Ontem ao ser tombado, o pé de tamarineira, como patrimônio histórico senti, sua presença, e lembrei-me: como ele teria insistido para recitar ou cantar seu poema sobre aquela árvore onde ele conta ter brincado, quando criança, em sua sombra. Assim, ele mesmo escreveu:
(...)
Oh! Velha tamarineira
Era minha companheira
Naquelas manhãs fagueiras
No tempo de minha escola
Onde eu me sentava,
Em sua sombra repousava
Bolinhos eu merendava
Tirando de uma sacola.”
(…)
Foi difícil conter as lágrimas, como está sendo agora, de saber que ele não está aqui, e se estivesse, com certeza, seus versos não teriam sido também esquecidos. Talvez pela falta de espaço ou tempo devido a extensa programação, não foi possível.

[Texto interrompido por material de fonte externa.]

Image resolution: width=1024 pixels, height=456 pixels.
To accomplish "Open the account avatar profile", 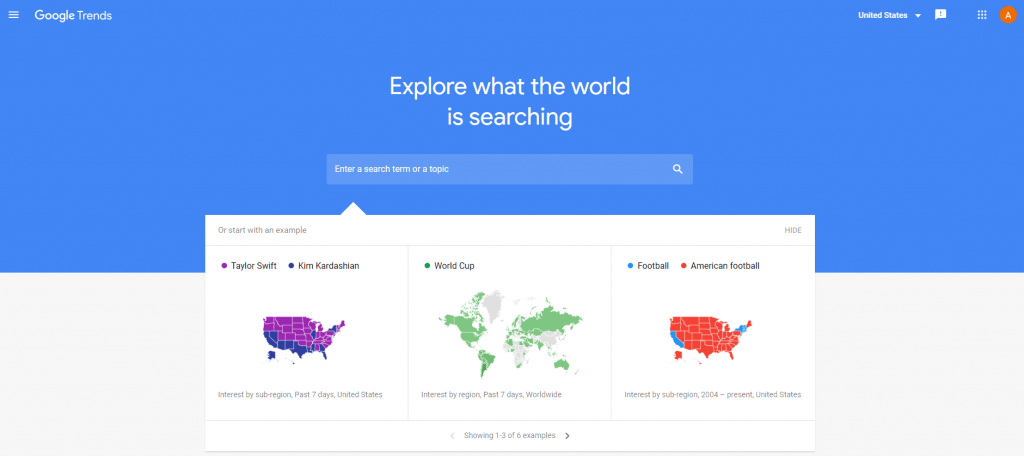I will 1008,15.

Ultimamente algumas pessoas começavam a ver a importância de suas poesias. Ele achava muito importante, eu também, por isso faço questão de registrar. Meu pai é meu grande ídolo, não só como pai, mas como ser humano. Minha mãe percebeu isso muito cedo, quando ficou encantada por ele aos dezessete anos de idade. Tudo que ela passou ao seu lado demonstrou que o amor dela foi além daquele encantamento inicial, que até fez com que ela desobedecesse a sua família para casar-se com ele. A oposição da família era por causa da fama que tinha de conquistador. Mamãe talvez não visse em suas traições e boemias, algo que a magoasse, mas a inquietude de um jovem que estava sempre querendo mais da vida do que lhe era oferecido. Por isso ensinou-lhe a permitir-se ser perdoado e amado. Uma forma de amor das mais bonitas. Por isso, todos nós, seus filhos, soubemos respeitar, amar e aceitar nosso pai com todas as suas limitações e defeitos. Esse tipo de amor acontece raramente; mas aconteceu, e eu faço parte deste acontecimento.
E confesso: eu mesma não sei amar assim: Em algum momento perdi as características desta herança; quero sempre as demonstrações de amor bem espontâneas e definidas. Minha mãe foi muito corajosa, firme em seu propósito: ser mãe e esposa. Era tudo que ela sabia fazer, sem muita dificuldade, e com um jeito todo especial de tomar conta de tudo, desde os afazeres da casa, até à produção agrícola, da qual participava com meu pai, e depois, com meus irmãos, ativamente.
Posso dizer hoje, com mais experiência da vida, que minha mãe era sábia, ou seja, ela possuía a sabedoria que muitos estudiosos buscam através da teologia e filosofia, em anos de estudo. Alguns conseguem, outros não. Ela tinha sensibilidade, e aplicava a leitura da Bíblia e a leitura do mundo, do seu mundo, com ação, trabalho e luta pela sobrevivência, de forma admirável, como quem trazia consigo algumas certezas, traduzidas em fé.